Emails sent by FactCheckEgypt to foreign reporters and seen by The WorldPost say the group is “developing with State Information Service” and Walash, on government payroll, is listed as the editor. On its own website, SIS describes itself as a “media mouthpiece of the Egyptian State that promotes the image of Egypt abroad.”
Despite a working relationship with Walash, Shearer maintains that iMediaEthics is independent and unbiased.
“Neither I nor iMediaEthics have any connection whatsoever with any governments!” Shearer wrote in an email to The WorldPost, describing herself as “fiercely independent” and noting she imagined iMediaEthics later advising media in other countries. “We are not paid so we have no material connections with governments or news outlets,” she explained.
According to Shearer, her staff helped train — without payment — and develop FactCheckEgypt so that the Egyptians would be able to fact-check the news.

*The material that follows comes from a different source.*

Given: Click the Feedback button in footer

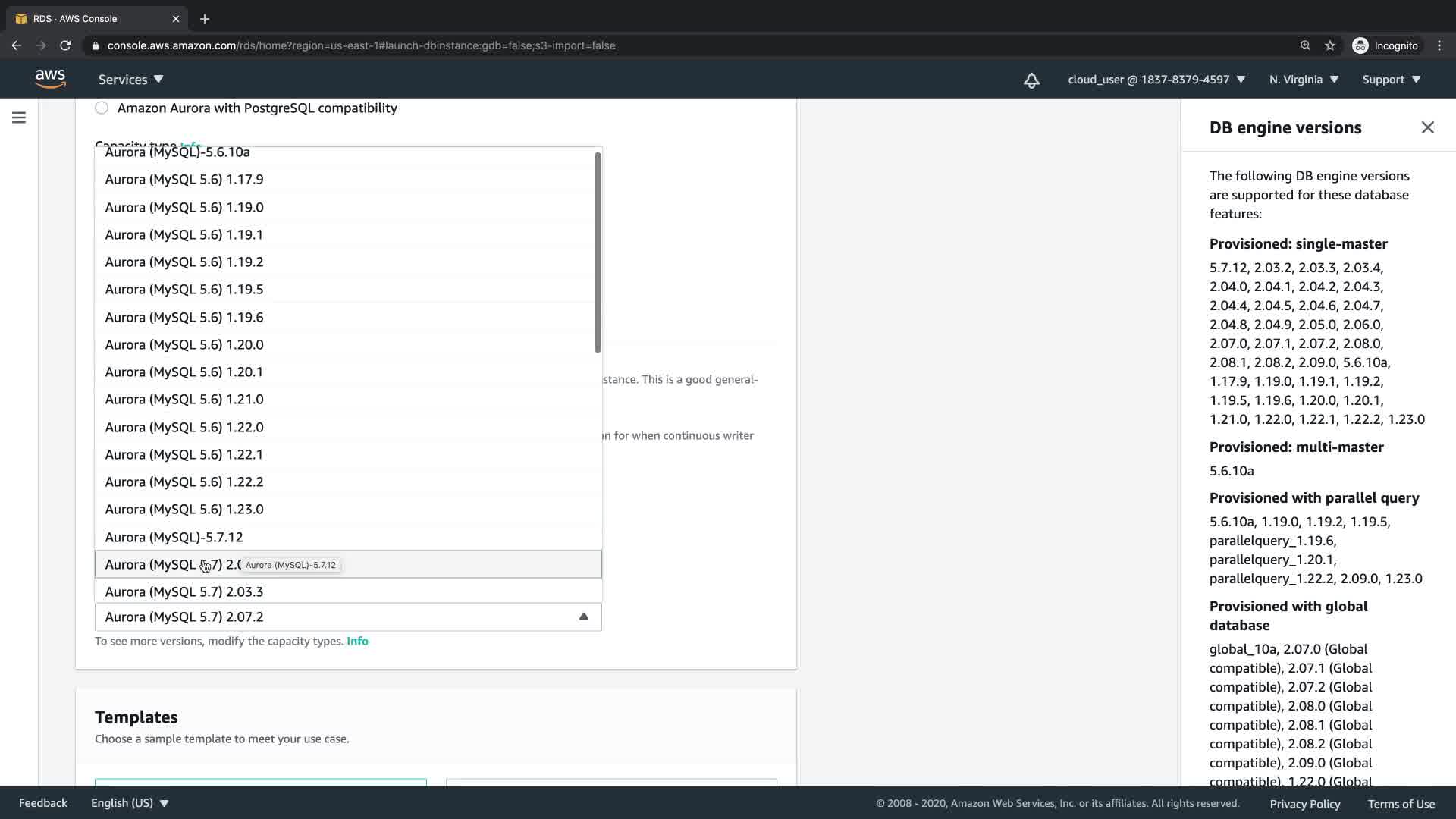Looking at the screenshot, I should pos(42,803).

“To have change, there needs to be responsibility taken by both government and media to create improvement in their frayed relationships. FactCheckEgypt can possibly be a bridge,” she said, adding that she believed the site would “fail” should it become propaganda. She said FactCheckEgypt’s findings regarding certain journalist’s reporting on Egypt will soon be published on its own website.
But so far, it seems the group is focused on foreign journalists and not the local press that has long been accused of trumpeting the government line.

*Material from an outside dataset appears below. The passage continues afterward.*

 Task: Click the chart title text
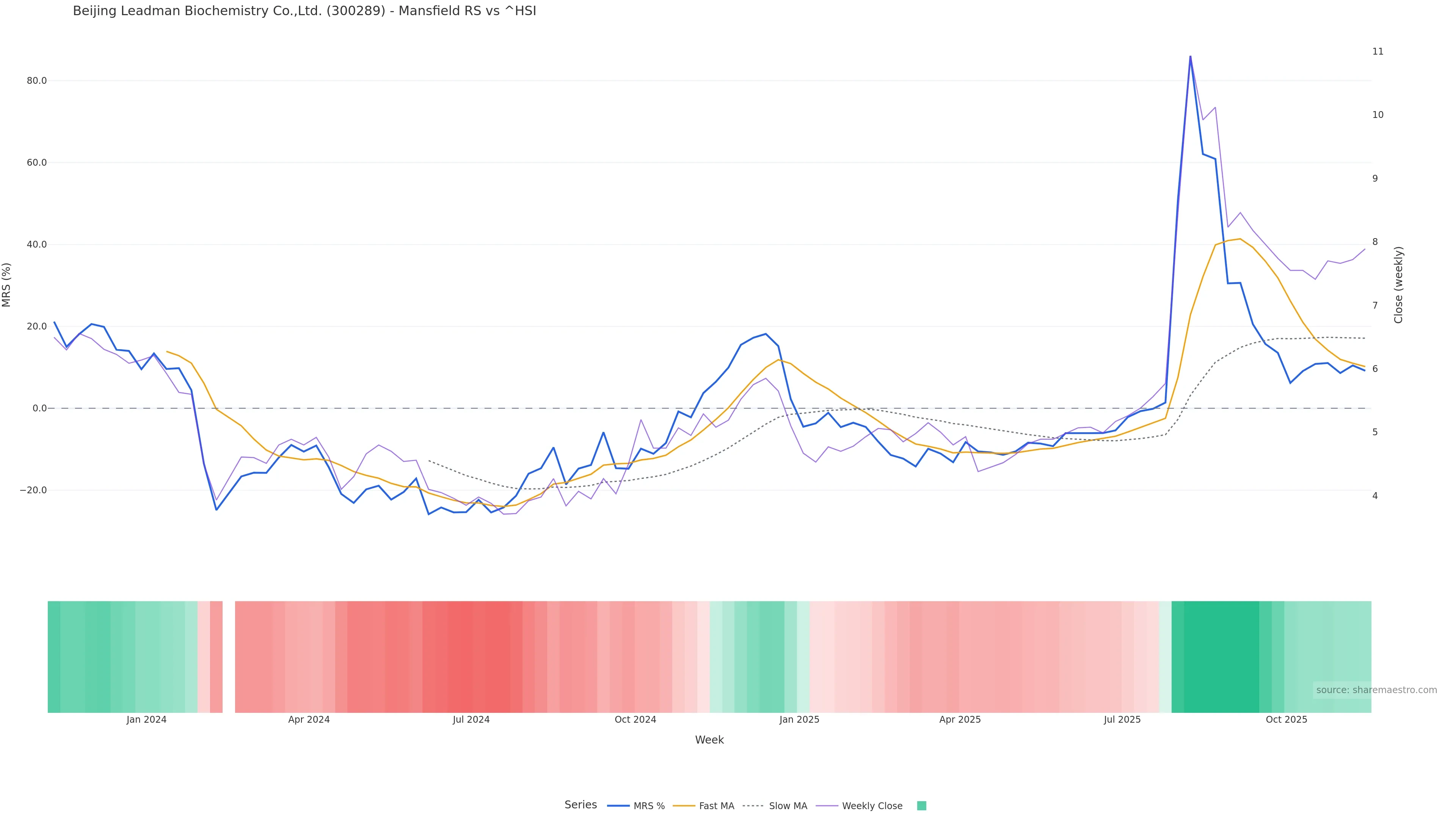coord(304,11)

If the new draft law passes, it could only add insult to injury in a country where the Committee to Protect Journalists has said journalists face “unprecedented threats.” There are currently at least 18 journalists imprisoned in Egypt, according to CPJ.
In this picture provided by the office of the Egyptian Presidency, Egyptian President Abdel-Fattah el-Sissi, second left, greets members of the Egyptian armed forces in Northern Sinai, Egypt, Saturday, July 4, 2015.

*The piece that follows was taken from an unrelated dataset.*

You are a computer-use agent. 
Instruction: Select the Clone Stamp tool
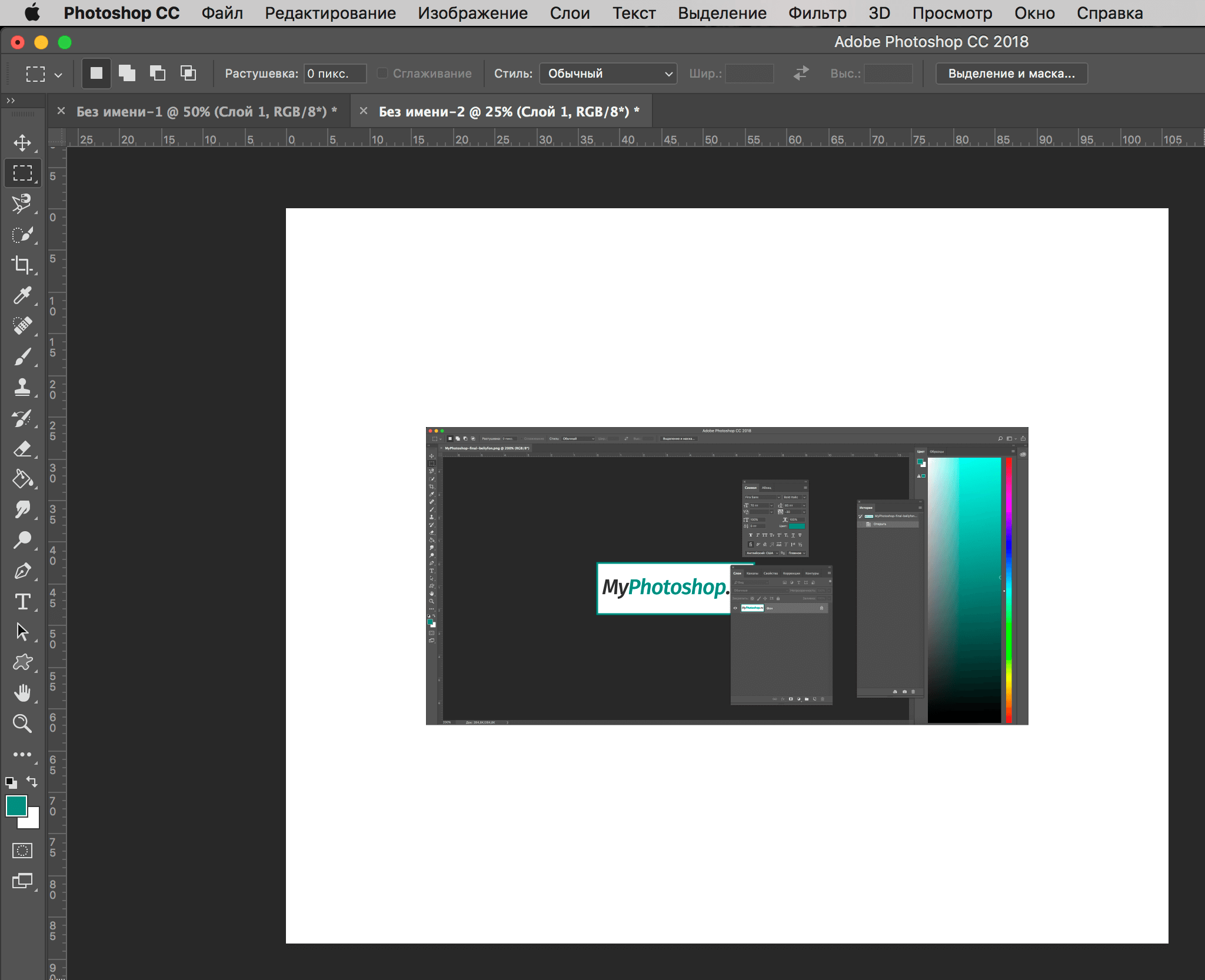tap(22, 387)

Local and foreign journalists, along with Islamists, academics and secular activists, have been rounded up over the past two years in staggering numbers since the military ousted Morsi.
Egypt made headlines around the world during its 400-day imprisonment of Australian journalist Peter Greste, formerly of Al Jazeera, who faced charges of spreading false news and supporting the now banned Muslim Brotherhood. Greste made it home, in the end, but his Egyptian-Canadian colleague Mohamed Fahmy and Egyptian colleague Baher Mohamed are still on trial.
“Given the wide constraints that Egyptian journalists face, the work of foreign correspondents is especially important,” wrote Spanish journalist Ricard Gonzalez, who fled Egypt two weeks ago after Spanish authorities warned him he faced imminent arrest and possible prosecution — for reasons he says are still unknown to him.
“They are able to cover issues that could never get through the filter of censorship or self-censorship in mainstream Egyptian media,” he continued. “Without the coverage of foreign media, the voices of many would be buried in a spiral of fear.”
It remains to be seen if the Egyptian government will act on its new draft law, if passed, and lock up journalists who dare to publish information from sources other than the military’s press releases or the SIS. Justice Minister Ahmed al Zind has defended the draft bill, saying it has nothing to do with restricting the press and is “just about numbers.”
But according to a poem posted on Facebook Monday by military spokesman Mohamed Samir that accumulated more than 10,000 “likes” within just a few hours, Egypt is literally at war with the press.
“The Egyptian armed forces: have faced two different war fronts in the past few days,” read the poem, written by Farouk Juweidah. It described a war against a cowardly enemy disguised as being Islamic — the militants wreaking havoc in the Sinai.
“And the other is a fierce war from the media,” he continued. “Run by some biased foreign media outlets within the framework of fourth generation warfare and the war of information.”